*Problem details:* Return exactly the span of lines in the following data that opens with the line containing "Where should I click to: Open the WordPad" and closes with the line containing "You are a computer-use agent. The height". Include nothing else.

─── Data for the task ───

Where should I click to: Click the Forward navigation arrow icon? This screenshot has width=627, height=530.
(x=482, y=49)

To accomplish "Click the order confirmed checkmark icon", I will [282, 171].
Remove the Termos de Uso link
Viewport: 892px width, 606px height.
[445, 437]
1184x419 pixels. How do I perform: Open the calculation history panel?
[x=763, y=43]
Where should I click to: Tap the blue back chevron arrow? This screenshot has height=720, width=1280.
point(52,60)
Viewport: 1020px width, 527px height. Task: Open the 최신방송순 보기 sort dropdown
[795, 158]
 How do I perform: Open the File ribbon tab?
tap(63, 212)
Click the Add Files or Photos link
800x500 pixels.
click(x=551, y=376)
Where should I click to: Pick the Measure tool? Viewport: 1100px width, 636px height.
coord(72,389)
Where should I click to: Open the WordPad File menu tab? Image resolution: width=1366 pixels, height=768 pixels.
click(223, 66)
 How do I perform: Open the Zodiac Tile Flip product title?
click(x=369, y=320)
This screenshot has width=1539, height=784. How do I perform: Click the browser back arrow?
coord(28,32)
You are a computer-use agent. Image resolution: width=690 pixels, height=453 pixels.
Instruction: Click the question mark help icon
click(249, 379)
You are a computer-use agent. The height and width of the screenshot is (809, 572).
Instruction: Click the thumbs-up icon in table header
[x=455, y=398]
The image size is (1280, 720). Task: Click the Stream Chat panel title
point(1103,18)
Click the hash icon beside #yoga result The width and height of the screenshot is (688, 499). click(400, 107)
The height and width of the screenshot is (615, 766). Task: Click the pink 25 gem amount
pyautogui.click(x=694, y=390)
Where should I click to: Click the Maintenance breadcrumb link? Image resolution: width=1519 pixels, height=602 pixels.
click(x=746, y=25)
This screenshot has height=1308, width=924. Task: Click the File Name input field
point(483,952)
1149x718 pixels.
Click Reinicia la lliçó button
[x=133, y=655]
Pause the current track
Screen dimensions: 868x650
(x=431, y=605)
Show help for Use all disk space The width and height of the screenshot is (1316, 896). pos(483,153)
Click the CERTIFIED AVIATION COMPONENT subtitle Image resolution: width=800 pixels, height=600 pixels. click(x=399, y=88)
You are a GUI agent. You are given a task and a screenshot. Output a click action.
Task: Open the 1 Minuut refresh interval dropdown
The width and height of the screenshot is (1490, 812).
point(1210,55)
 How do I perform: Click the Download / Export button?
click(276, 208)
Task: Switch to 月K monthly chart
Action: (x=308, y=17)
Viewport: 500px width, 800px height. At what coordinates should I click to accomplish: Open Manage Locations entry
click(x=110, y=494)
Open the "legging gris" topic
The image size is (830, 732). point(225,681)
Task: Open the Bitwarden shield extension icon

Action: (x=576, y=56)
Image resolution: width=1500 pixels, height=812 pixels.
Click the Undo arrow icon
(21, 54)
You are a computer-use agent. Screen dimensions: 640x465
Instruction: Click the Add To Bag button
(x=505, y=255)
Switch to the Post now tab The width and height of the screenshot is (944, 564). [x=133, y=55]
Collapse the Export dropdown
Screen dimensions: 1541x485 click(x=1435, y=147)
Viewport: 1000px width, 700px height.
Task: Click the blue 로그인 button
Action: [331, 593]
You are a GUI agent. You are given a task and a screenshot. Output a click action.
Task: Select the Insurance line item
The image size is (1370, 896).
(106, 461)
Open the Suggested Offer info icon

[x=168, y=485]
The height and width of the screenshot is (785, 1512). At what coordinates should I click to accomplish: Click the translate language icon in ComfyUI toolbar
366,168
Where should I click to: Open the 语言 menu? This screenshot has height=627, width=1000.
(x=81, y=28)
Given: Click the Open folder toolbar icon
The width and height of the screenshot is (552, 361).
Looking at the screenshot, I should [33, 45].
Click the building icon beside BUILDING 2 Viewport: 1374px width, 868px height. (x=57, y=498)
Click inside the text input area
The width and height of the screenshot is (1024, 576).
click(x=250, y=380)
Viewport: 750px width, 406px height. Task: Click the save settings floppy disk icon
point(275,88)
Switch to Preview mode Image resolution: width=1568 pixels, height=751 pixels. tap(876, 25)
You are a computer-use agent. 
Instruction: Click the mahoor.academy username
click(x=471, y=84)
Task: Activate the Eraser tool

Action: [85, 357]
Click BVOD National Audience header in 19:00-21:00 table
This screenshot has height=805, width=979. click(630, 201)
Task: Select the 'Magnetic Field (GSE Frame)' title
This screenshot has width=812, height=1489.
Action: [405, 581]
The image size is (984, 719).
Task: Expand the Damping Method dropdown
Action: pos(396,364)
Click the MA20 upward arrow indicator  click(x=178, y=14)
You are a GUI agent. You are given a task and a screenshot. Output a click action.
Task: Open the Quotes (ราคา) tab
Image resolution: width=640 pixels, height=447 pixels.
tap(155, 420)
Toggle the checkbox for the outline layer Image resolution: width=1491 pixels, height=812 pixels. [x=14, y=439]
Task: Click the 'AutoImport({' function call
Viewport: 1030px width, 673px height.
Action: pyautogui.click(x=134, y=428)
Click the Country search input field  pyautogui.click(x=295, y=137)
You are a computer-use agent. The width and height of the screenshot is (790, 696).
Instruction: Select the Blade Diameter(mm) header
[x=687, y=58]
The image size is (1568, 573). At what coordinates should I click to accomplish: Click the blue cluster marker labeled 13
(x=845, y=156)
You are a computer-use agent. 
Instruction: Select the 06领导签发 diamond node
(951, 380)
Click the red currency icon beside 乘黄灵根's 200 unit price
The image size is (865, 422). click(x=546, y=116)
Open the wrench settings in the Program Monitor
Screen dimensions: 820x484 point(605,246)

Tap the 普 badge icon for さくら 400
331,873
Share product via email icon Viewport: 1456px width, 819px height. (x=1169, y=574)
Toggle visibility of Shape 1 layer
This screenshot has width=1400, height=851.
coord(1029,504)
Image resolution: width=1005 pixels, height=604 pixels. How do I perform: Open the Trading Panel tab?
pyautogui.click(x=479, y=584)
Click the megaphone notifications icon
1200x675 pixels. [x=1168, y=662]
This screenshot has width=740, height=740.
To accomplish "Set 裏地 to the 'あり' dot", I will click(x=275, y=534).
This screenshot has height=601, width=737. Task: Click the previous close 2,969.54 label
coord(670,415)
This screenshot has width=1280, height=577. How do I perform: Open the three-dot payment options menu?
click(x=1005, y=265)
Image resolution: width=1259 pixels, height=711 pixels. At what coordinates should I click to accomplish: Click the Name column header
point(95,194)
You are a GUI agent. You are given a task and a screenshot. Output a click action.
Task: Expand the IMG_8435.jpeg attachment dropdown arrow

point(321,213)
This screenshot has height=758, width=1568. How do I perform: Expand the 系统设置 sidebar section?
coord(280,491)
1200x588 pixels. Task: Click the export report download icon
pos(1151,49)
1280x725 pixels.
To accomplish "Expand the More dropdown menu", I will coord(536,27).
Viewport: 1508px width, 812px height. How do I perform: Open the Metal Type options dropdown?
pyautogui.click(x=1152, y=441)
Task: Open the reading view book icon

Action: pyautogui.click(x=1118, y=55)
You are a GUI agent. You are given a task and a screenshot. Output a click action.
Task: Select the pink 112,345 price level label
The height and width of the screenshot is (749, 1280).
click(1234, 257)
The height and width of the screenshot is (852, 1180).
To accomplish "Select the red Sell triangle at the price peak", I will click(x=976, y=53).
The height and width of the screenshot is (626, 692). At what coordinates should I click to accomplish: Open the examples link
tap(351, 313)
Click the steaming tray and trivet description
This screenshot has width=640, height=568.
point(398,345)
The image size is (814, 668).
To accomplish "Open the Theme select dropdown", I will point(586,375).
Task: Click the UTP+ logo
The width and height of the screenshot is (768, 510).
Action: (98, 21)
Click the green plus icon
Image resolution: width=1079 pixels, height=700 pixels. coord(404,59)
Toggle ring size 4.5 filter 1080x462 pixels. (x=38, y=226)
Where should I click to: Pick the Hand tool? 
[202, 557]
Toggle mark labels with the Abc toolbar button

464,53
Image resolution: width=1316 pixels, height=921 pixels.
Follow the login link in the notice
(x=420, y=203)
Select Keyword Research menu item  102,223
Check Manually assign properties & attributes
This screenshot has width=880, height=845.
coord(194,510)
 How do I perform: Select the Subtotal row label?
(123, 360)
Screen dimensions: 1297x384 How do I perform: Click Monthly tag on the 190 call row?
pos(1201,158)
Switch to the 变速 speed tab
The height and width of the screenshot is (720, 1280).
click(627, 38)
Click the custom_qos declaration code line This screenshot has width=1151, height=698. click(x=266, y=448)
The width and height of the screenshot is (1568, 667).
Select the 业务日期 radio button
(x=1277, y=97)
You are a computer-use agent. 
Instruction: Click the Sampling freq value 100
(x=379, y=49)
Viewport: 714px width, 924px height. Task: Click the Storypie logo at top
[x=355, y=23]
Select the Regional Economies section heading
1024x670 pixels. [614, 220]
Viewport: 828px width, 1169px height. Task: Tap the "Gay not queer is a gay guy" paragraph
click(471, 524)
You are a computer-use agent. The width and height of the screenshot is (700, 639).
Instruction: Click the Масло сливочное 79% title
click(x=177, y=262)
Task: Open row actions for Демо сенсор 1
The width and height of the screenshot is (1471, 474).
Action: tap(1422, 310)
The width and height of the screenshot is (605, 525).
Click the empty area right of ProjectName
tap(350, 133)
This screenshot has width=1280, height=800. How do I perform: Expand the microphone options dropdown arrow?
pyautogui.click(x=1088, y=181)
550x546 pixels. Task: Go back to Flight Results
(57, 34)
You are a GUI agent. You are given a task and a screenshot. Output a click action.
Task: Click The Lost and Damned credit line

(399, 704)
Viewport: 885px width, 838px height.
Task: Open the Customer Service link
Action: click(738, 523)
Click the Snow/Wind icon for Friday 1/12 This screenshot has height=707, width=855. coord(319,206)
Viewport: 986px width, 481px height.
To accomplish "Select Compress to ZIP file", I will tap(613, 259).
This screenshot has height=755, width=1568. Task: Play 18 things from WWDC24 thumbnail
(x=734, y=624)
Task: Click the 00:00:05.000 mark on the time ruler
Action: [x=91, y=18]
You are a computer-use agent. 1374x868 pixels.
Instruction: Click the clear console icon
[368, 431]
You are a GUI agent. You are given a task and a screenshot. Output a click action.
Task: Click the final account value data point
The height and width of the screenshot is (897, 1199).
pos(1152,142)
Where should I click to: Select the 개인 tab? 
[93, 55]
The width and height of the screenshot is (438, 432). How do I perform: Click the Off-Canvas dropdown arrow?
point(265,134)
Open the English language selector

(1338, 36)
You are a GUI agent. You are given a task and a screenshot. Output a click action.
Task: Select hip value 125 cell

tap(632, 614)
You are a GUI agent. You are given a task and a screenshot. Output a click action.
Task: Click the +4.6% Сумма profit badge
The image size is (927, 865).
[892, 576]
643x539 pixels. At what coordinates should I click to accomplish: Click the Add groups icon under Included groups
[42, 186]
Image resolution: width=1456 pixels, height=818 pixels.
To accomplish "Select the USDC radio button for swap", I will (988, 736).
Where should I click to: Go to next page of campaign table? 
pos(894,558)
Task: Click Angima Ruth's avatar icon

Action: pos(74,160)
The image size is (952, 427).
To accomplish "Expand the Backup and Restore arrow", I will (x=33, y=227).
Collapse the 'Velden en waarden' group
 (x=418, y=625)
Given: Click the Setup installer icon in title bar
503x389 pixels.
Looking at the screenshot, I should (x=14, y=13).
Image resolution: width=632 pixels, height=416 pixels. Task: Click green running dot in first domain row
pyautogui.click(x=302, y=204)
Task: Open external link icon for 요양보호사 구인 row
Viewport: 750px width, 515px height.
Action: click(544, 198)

───

*Exercise result:*
Where should I click to: Open the WordPad File menu tab? Image resolution: width=1366 pixels, height=768 pixels.
click(223, 66)
 How do I perform: Open the Zodiac Tile Flip product title?
click(x=369, y=320)
This screenshot has width=1539, height=784. How do I perform: Click the browser back arrow?
coord(28,32)
You are a computer-use agent. Image resolution: width=690 pixels, height=453 pixels.
Instruction: Click the question mark help icon
click(249, 379)
You are a computer-use agent. The height and width of the screenshot is (809, 572).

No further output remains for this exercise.